Biofeedback Therapy as Treatment for Constipation and/or Fecal Incontinence: Efficacy, Patient Satisfaction, and Predictors of Success
Anorectal biofeedback has become the standard of care for pelvic floor dyssynergia and is often considered the treatment of choice for fecal incontinence despite a paucity of prospective, placebo-controlled, randomized trials. This study aims to further define the success of anorectal biofeedback for both constipation and fecal incontinence by examining patients' satisfaction and perception of improvement along with their changes in physical symptoms and severity and related quality of life. In addition, this study examines a combination of psychological parameters by using a validated instrument to assess which factors may predict the success of biofeedback for both conditions. This study has the potential to assist health care providers in deciding which patients are most likely to benefit from this treatment and perhaps provide insight into what other therapies may be used in conjunction with biofeedback. As a result, this will provide an opportunity to create a more personalized and effective treatment for patients with constipation and/or fecal incontinence.
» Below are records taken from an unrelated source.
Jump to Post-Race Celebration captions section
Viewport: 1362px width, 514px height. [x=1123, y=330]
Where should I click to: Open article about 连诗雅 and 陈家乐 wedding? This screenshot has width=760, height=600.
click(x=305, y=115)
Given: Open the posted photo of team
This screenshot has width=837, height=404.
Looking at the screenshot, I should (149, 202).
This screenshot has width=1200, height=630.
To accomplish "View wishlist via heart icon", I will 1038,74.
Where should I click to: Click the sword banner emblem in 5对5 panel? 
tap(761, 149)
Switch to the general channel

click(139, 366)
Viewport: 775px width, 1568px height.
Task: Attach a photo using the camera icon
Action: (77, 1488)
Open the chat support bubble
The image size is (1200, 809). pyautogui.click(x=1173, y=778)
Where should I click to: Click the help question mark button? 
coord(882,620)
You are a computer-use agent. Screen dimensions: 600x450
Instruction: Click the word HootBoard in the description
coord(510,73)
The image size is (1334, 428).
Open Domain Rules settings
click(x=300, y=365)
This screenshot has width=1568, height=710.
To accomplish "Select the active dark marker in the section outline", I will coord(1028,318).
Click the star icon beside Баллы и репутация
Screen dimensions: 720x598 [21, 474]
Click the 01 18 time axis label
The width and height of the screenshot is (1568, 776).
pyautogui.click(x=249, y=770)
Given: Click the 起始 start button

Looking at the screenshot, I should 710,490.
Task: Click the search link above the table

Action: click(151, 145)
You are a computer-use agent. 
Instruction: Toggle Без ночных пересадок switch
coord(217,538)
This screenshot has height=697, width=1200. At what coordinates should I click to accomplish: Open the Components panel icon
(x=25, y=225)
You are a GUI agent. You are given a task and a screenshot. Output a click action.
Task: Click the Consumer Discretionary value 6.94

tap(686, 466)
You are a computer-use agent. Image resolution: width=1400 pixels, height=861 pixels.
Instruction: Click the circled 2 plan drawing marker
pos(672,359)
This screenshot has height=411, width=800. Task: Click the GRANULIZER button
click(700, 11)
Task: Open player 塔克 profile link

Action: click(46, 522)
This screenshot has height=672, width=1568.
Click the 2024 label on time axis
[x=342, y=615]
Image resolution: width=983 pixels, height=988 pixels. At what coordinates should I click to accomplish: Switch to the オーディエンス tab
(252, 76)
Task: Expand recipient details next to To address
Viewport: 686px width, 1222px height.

Inflammatory Bowel Disease, Ulcerative Colitis, Crohn's Disease and Familial Adenomatous Polyposis
The Effect of Rectal Resection on Bowel, Bladder, and Sexual Function in Patients with Inflammatory Bowel Disease
Proctectomy (removal of the entire rectum) for patients with ulcerative colitis (UC) and Crohn's Disease has been observed by many clinicians to result in serious side effects related to pelvic surgery. This study aims to assess the change in bowel, bladder, and sexual function in men and women after proctectomy for UC and Crohn's disease and determine how this change affects the quality of life of the patient.